| Work request |
Gather each line of the entries below that includes "section".

· · · ·

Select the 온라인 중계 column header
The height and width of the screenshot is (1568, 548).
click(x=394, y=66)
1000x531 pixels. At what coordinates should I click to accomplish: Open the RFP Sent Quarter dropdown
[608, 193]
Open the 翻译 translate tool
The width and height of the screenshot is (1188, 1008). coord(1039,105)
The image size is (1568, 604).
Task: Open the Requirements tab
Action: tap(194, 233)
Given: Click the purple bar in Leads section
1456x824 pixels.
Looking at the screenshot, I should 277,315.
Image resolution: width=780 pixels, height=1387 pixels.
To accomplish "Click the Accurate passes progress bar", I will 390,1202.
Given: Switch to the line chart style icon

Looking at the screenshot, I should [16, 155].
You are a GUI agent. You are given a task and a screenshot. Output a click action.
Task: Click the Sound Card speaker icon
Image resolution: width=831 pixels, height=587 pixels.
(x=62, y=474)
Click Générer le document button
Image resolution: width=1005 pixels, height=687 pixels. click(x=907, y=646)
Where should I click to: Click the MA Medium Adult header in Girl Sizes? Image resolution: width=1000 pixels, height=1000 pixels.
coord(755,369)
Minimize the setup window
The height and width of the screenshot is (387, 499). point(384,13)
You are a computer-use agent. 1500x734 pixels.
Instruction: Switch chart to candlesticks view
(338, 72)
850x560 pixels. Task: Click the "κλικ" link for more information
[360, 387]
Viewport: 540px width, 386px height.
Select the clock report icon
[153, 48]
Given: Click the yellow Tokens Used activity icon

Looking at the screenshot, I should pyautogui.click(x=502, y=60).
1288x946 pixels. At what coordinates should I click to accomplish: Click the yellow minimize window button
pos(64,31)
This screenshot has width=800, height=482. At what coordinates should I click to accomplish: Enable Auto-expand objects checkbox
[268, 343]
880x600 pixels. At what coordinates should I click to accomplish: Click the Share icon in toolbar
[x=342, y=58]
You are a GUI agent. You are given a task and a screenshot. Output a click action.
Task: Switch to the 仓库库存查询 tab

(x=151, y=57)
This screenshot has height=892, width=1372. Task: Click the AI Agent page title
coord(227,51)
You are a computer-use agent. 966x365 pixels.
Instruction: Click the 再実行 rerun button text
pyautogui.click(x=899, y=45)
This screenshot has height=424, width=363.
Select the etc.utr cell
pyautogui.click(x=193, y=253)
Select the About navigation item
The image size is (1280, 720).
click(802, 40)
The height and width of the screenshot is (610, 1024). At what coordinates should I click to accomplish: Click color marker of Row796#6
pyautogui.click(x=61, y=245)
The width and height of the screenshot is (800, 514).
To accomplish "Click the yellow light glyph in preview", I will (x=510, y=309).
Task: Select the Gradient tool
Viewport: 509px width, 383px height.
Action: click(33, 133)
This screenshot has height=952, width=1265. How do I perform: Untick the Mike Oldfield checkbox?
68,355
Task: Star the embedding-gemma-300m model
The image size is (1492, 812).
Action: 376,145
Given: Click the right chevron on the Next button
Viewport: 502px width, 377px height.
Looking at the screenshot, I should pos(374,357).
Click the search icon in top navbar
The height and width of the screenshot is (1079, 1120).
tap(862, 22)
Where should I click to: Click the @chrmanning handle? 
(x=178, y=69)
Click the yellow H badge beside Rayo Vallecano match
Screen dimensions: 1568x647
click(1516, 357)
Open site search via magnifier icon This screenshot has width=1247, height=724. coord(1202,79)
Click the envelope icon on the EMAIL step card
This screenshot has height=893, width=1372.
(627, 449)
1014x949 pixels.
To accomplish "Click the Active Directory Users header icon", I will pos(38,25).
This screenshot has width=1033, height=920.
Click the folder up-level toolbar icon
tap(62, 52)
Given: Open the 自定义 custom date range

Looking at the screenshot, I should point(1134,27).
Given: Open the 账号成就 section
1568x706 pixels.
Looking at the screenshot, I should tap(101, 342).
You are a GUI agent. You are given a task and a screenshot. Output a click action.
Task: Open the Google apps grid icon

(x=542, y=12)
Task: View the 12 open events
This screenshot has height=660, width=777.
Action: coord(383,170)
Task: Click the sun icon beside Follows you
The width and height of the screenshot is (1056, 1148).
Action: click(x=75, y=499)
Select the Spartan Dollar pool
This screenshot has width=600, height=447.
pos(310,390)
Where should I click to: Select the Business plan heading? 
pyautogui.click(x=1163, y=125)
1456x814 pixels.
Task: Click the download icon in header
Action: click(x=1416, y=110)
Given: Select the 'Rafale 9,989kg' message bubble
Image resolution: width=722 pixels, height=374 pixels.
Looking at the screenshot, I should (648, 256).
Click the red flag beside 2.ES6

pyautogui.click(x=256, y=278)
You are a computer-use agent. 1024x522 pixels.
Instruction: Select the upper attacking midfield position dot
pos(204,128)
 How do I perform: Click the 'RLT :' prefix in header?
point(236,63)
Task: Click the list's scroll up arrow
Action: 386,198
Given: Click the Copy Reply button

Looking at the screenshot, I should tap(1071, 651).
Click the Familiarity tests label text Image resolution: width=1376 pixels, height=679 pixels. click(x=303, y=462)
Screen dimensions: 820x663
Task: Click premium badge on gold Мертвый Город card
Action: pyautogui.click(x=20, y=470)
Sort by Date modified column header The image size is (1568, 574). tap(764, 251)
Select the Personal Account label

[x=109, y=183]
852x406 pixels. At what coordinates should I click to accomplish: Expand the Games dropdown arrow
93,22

· · · ·

| Answer box |
Given: Click the purple bar in Leads section
Given: Open the 账号成就 section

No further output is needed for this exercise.